> **Extract to read**
* START *

Then there is the problem of money and possessions, with its related problem of social injustice. This is the crux of the communist hatred of Christianity, and is the chief reason why one sees over against the Chapel of the Iberian Virgin in Moscow the Russian motto, ‘Religion is the opium of the people.’ It must be faced by anyone or any group that wishes to commend the gospel of Christ to our modern world.
Much is to be said for the communist ideal — from each according to his ability, to each according to his need. Something like this state ought to exist, but it does n’t. The problem is what to do about it.
It is in his method of solution that the Marxian communist takes issue with the follower of Christ. Michael Borodin, two years ago the dominant figure in South China and chief Soviet adviser to the Nationalist Government, once told me in his picturesque way what he considered the chief difference between pure communism and pure Christianity. ‘You,’ he said, ‘undertake to bring in the Kingdom of God through love. We are striving to bring it in by force.’
The members of this group of which I have been speaking accept this challenge. They sympathize with efforts to remedy economic ills by legislation and to awaken a more sensitive social conscience. They realize, too, that these, like the communist appeal to armed force, are not final solutions, because they seek to mould men’s conduct in one area without sufficient reference to men’s primary need in every area, which is God. They are palliatives, not cures.
Jesus appears in a sense to have chosen between social leadership and spiritual leadership. He recognized that the problem at bottom was an individual one. What counted first of all was not environment but character. He can be said to have founded the ‘social gospel’ only in so far as this is derived from a radical application of the personal gospel. So I feel that this group is true to what was most distinctive in Christ’s method, when it lays its main emphasis not on modifying men’s actions but on changing men’s lives.
Money and possessions are treated simply as belonging to that whole category of material things which are not in themselves either evil or good, which are given for our use, but which, in proportion as our desire for them overrides our desire for God, can effectually keep God out. In so far as they do this, they are a cause of sin, and must be dealt with like any other sin. In a word, they must be ‘surrendered.’ To a man sincerely trying to do God’s will rather than his own, and seeking daily guidance toward this end, there is no problem either of pride in receiving for his own needs or of miserliness in giving to supply the needs of others. There results a form of practical sharing of possessions which seems to me to hold the germ of a truly spiritual solution for the problem of material inequality. There results, too, a literal casting of all anxious concern, for the world and for the individual, upon God, with a resolve to give to the limit whenever guided to do so, but not to worry in general where one cannot help in particular. They and all they have belong to their fellow men, but only because first of all they belong to God.

* END *

> **Material**
* START *

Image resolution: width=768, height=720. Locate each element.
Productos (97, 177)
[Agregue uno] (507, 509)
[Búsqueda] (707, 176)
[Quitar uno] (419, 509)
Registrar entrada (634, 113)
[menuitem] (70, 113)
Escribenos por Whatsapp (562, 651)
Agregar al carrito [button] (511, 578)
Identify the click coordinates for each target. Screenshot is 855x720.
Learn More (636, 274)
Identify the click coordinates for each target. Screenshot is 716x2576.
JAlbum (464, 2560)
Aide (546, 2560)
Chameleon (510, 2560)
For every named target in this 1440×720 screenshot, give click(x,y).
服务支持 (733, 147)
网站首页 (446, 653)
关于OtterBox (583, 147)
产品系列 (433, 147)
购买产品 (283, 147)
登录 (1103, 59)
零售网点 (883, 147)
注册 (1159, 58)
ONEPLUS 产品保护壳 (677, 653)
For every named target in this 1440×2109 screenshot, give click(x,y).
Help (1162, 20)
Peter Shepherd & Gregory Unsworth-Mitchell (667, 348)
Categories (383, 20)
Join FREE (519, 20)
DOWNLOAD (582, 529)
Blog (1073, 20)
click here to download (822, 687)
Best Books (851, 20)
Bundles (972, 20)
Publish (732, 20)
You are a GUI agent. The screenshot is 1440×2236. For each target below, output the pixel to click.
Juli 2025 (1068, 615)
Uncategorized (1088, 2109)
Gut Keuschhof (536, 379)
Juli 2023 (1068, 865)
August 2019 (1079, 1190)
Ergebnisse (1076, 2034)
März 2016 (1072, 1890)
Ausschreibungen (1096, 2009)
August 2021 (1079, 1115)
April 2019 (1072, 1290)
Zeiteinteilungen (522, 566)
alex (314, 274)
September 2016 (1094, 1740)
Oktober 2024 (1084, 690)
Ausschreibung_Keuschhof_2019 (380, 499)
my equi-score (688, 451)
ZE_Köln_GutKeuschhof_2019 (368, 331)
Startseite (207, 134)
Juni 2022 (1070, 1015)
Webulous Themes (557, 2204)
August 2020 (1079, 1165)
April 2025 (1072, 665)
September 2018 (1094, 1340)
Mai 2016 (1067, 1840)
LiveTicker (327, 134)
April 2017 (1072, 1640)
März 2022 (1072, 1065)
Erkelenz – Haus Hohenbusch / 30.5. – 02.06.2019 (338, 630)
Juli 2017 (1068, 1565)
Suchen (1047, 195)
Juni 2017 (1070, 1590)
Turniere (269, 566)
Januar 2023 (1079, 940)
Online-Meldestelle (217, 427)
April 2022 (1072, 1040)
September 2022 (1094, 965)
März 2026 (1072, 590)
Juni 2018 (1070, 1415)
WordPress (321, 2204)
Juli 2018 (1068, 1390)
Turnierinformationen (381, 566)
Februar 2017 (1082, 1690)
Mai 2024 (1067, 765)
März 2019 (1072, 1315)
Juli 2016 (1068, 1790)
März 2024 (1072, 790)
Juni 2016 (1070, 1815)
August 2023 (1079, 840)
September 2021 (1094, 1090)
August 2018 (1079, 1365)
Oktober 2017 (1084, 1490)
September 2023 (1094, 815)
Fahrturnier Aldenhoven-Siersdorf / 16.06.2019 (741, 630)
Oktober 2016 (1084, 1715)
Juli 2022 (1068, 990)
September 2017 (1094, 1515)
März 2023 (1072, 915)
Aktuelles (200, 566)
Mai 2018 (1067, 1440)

* END *

> **Work to do**
**a.** Repeat word for word the stretch of the essay on Christianity and communism above, beginning at the words "Then there is" and ending after "our modern world.".
**b.** Write the next part of the essay on Christianity and communism, picking up right after its final sentence.

> **Task responses**
**a.**
Then there is the problem of money and possessions, with its related problem of social injustice. This is the crux of the communist hatred of Christianity, and is the chief reason why one sees over against the Chapel of the Iberian Virgin in Moscow the Russian motto, ‘Religion is the opium of the people.’ It must be faced by anyone or any group that wishes to commend the gospel of Christ to our modern world.

**b.**
V
I am reminded of a reflection attributed to Goethe— ‘Truth can never be expressed; Truth can only be lived.’ After all, the unit of interest, like the ultimate unit of value, will be the individual life. Nothing that lacks capacity for radically altering lives is likely to stir the Church, the nation, or the world. I say ‘radically’ because I am convinced that nothing short of a coalition of individual spiritual upheavals will serve to produce the corporate religious upheaval which we so sorely need.
Now an individual spiritual upheaval need not be spectacular. Occasionally it is. It was spectacular when a veteran bootlegger in an Eastern city recently found Christ and started out to vend his discovery in place of his liquor. It was spectacular when a still youthful son of privilege from the South, versed for ten years in the more sordid ways of the world, changed his course and decided on the ministry. It was spectacular when his own experience, shared with a college graduate in an hour of need, proved the medium for a cure which had been beyond the power of psychiatry. But even more impressive, it seems to me, is the experience of a young New York business man1 and his wife who found in Christianity lived to the hilt a joy they had vainly sought in the glamour of their own social set.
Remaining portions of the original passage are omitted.